Nasza Loteria SR - pasek na kartach artykułów

Wielki powrót! Kyle Weaver znowu zagra w Polskim Cukrze Toruń

Joachim Przybył
Joachim Przybył
Kyle Weaver
Kyle Weaver Polska Press
Kyle Weaver dwa lata temu rozkochał w sobie toruńskich kibiców i poprowadził Polski Cukier do wicemistrzostwa. Właśnie został drugim obcokrajowcem w składzie Twardych Pierników.

Na ten kontrakt w Toruniu fani czekali od tygodni. Nieoficjalne informacje o rozmowach z Weaverem krążyły w środowisku od dawna. Trwały bardzo długo, były to zapewne jedne z najtrudniejszych negocjacji dyrektora Ryszarda Szczechowiaka w ostatnich sezonach. W pewnym momencie Amerykanin był już jedną nogą we Włoszech, ale kontrakt w ostatniej chwili anulowano. I wreszcie się udało. Weaver podpisał roczną umowę z Twardymi Piernikami.

To koszykarz wyjątkowy w skali PLK. Trafia najważniejsze rzuty, ale nie jest łowcą punktów ani indywidualistą. Można powiedzieć, że na parkiecie pełni rolę drugiego rozgrywającego z pozycji numer 2/3. Po jego podaniach komentatorzy łapią się za głowy, a PLK zmontowała z takich akcji krótki filmik promocyjny w internecie pod krótkim hasłem "To magia".

Luty 2017 roku, Polski Cukier walczy ze Stelmetem Zielona Góra. Weaver przeprowadza piłkę przez połowę boiska i... nagle klęka, żeby zawiązać sobie but. Jeden z rywali rzuca się po piłkę, Amerykanin natychmiast go mija - podanie i kosz.

- To nie było świadome - śmiał się potem. - Czułem, że coś mam za luźno w bucie. No to pomyślałem: szybko poprawię i gramy dalej. Nagle widzę, że Vaughn pędzi na mnie jak wściekły byk. Nie zadawałem sobie sprawy, jak to śmiesznie wyglądało.

Jednym słowem można go określić - nieszablonowy. Rywale, a nawet jego koledzy z zespołu nigdy nie wiedzą, co wymyśli na parkiecie. Pozornie porusza się powoli, jakby od niechcenia.

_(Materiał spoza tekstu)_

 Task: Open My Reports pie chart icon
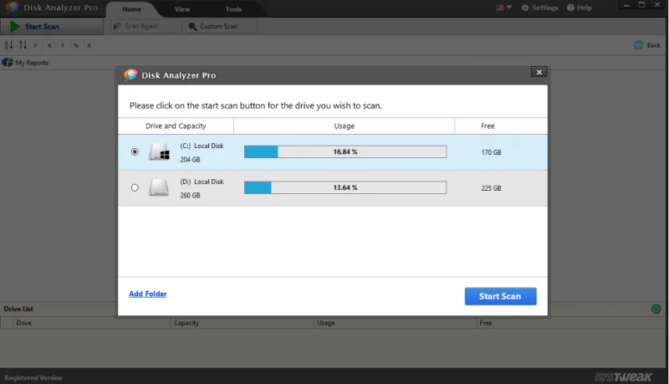(8, 63)
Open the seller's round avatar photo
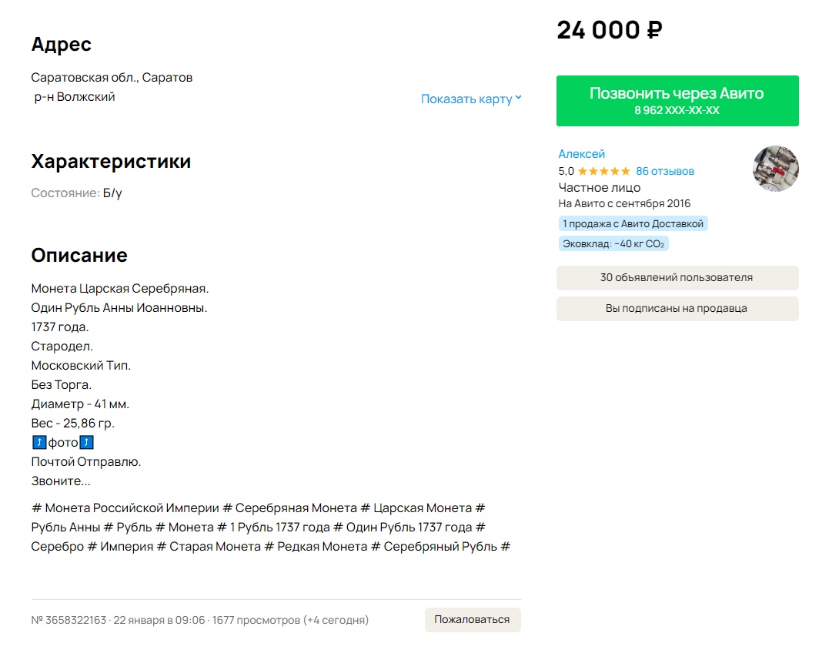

Ale to złudzenie: w każdej sekundzie może zagrać akcję, o której będzie mówić cała liga. Świetnie współpracuje z wysokimi graczami.

Jednak nie sam talent i umiejętności decydują o wartości Weavera. To osobowość i wyjątkowy człowiek poza parkietem. Nie nosi głowy w chmurach, niemal zawsze ostatni schodzi do szatni po meczu, nikomu nie odmawia zdjęcia czy autografu, ma świetny kontakt zwłaszcza z dziećmi. To dlatego stał się w Toruniu legendą już po jednym sezonie.

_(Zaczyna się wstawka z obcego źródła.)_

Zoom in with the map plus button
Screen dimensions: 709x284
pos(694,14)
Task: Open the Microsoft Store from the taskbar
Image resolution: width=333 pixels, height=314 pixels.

Koszykarz Twardych Pierników miłość i talent do koszykówki odziedziczył po ojcu. LeMont Weaver był utalentowanym graczem, ale karierę zakończył po studiach i został trenerem. Syn zaczynał karierę w zacnym gronie, grał z Kevinem Durantem w Oklahoma City Thunder, w tym samym czasie do najlepszej ligi świata trafili Derrick Rose, James Harden czy Russell Westbrook. W NBA nie zrobił jednak wielkiej kariery. Rozegrał tam 74 mecze w 2,5 sezonu.

Po przenosinach do Europy grał m.in. w belgijskim Spirou Charleroi, niemieckiej Albie Berlin, we Włoszech i wreszcie w Polskim Cukrze. W zespole trenera Jacka Winnickiego szybko został jedną z największych gwiazd PLK: 12,7 pkt, 5,2 zbiórek, 3,6 asyst. Został wtedy wybrany do najlepszej drużyny sezonu.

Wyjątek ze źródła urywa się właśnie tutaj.